EXCERPT TO READ:
* * * * *

Ischemia‐Induced Changes in Extracellular Lévels of Striatal Cyclic AMP: Role of Dopamine Neurotransmission

Abstract

Dopamine has been demonstrated to be involved in the development of ischemic neuronal damage in the striatum. This detrimental effect of dopamine may involve activation of second messenger systems, such as the cyclic AMP (cAMP) cascade, which may enhance the susceptibility of striatal neurons to ischemia. In the present study, we have evaluated the relationship between ischemia‐induced changes in cAMP and dopamine neurotransmission. Microdialysis probes were implanted in both striata, and a D₁ antagonist (SCH‐23390, 100 μM) was administered through one probe and modified Ringer's solution through the other. After a stabilization period, rats (n = 6) were subjected to 20 min of ischemia by two‐vessel occlusion plus hypotension. Extracellular samples were collected from both striata, before, during, and after ischemia, and analyzed for cAMP by radioimmunoassay. Ischemia induced a significant increase in extracellular cAMP (means ± SE, fmol/μl; baseline: 4.35 ± 1.1, ischemia: 12.2 ± 1.98), which was also observed at 4 h of recirculation (mean level of 8.45 ±1.14). Treatment with the D₁ antagonist significantly inhibited the rise in extracellular cAMP during ischemia and recirculation. These results indicate that an ischemia‐induced surge in dopamine and activation of D₁ receptors are involved in the generation of cAMP during ischemia and recirculation. Because activation of the adenylate cyclase cascade may modulate the effects of glutamate, generation of cAMP through this pathway may play a role in facilitating the injurious effects of dopamine during ischemia.

* * * * *

EXERCISE GOAL:
Answer these questions from the abstract on striatal cyclic AMP:
1. Which D₁ antagonist was given through the probe, and at what concentration?
2. For how long were the rats subjected to ischemia?
3. What was the mean extracellular cAMP level at 4 h of recirculation?

* * * * *

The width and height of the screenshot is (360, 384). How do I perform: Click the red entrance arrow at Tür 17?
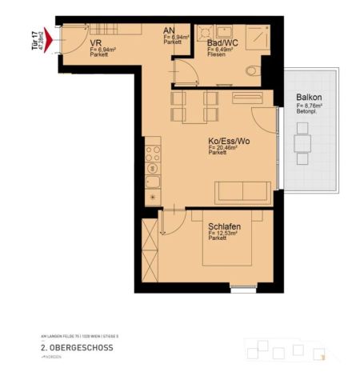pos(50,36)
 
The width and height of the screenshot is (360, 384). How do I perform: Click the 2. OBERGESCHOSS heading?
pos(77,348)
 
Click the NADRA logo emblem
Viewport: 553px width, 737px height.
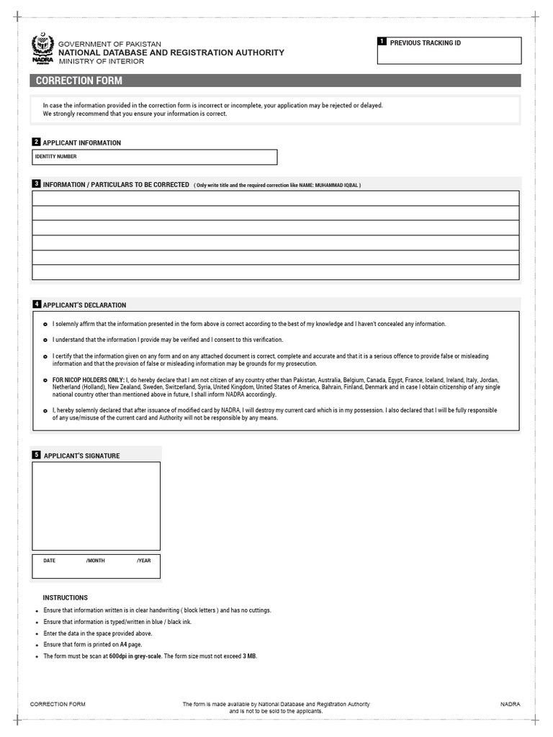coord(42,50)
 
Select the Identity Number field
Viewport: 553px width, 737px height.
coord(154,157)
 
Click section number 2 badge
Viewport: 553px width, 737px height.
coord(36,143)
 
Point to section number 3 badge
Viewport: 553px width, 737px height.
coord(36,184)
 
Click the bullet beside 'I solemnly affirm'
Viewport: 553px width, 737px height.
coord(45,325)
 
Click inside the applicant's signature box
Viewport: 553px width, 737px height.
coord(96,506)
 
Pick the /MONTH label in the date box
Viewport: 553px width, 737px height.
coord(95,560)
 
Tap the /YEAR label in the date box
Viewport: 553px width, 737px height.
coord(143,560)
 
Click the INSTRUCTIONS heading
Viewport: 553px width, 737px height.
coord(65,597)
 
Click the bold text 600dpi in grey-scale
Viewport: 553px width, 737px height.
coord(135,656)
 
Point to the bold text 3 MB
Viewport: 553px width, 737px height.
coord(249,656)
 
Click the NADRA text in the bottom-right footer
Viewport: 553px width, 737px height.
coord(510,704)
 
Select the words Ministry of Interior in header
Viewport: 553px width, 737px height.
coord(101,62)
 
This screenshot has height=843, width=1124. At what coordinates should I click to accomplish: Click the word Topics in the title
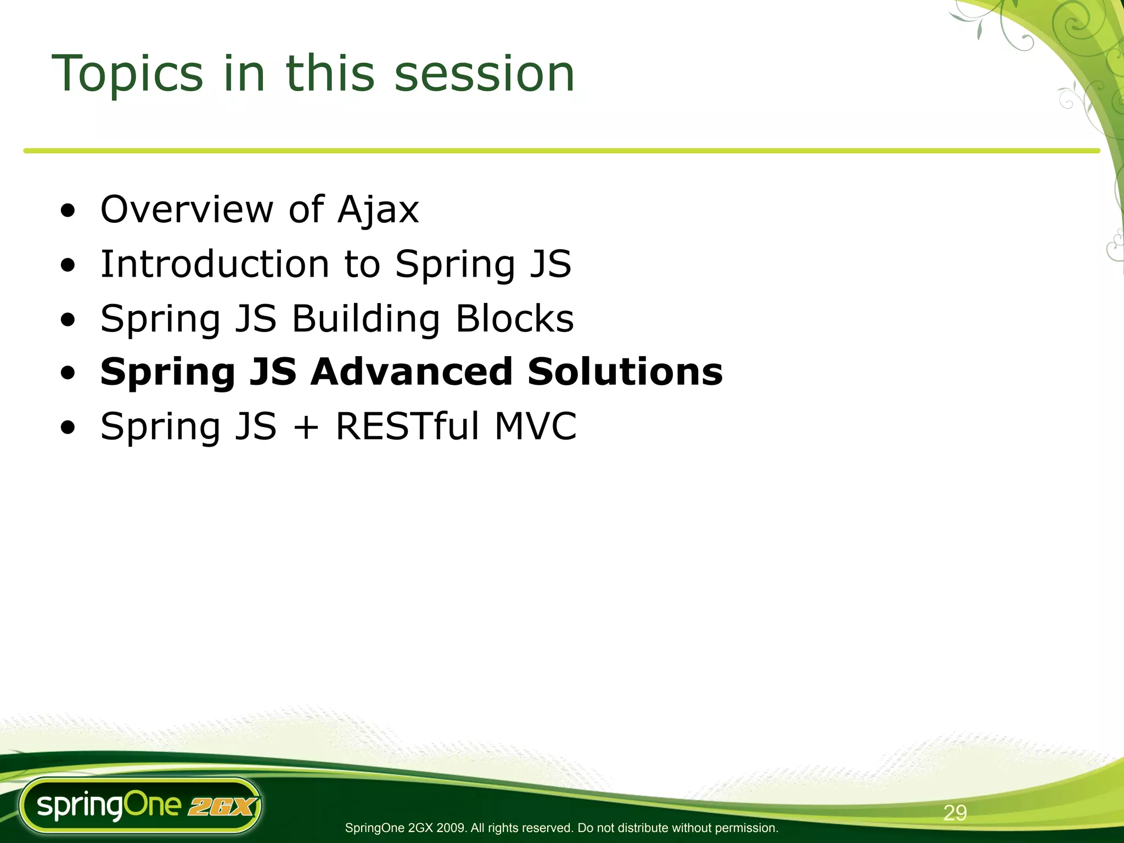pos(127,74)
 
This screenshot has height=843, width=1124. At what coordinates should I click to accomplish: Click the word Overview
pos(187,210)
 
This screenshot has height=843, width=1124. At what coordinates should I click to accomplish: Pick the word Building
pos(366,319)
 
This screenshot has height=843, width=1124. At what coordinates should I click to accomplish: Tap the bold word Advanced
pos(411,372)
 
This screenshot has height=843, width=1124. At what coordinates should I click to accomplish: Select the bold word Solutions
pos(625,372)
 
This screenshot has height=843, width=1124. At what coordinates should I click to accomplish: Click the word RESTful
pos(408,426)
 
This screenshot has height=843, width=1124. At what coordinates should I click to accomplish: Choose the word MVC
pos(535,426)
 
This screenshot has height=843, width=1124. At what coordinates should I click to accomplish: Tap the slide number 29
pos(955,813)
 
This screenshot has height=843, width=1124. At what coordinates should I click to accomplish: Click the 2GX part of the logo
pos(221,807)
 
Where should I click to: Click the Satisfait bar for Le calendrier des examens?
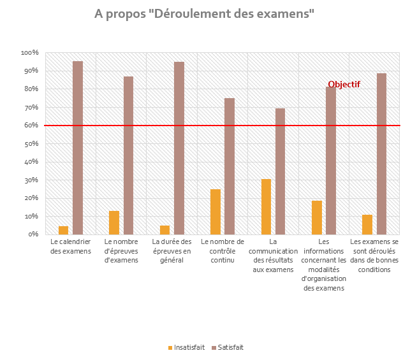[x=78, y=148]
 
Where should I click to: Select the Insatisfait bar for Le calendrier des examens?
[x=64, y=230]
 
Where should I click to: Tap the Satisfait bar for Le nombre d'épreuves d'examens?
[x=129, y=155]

* * * * *

TASK RESULT:
1. SCH‐23390, at 100 μM.
2. 20 minutes.
3. 8.45 ± 1.14 fmol/μl.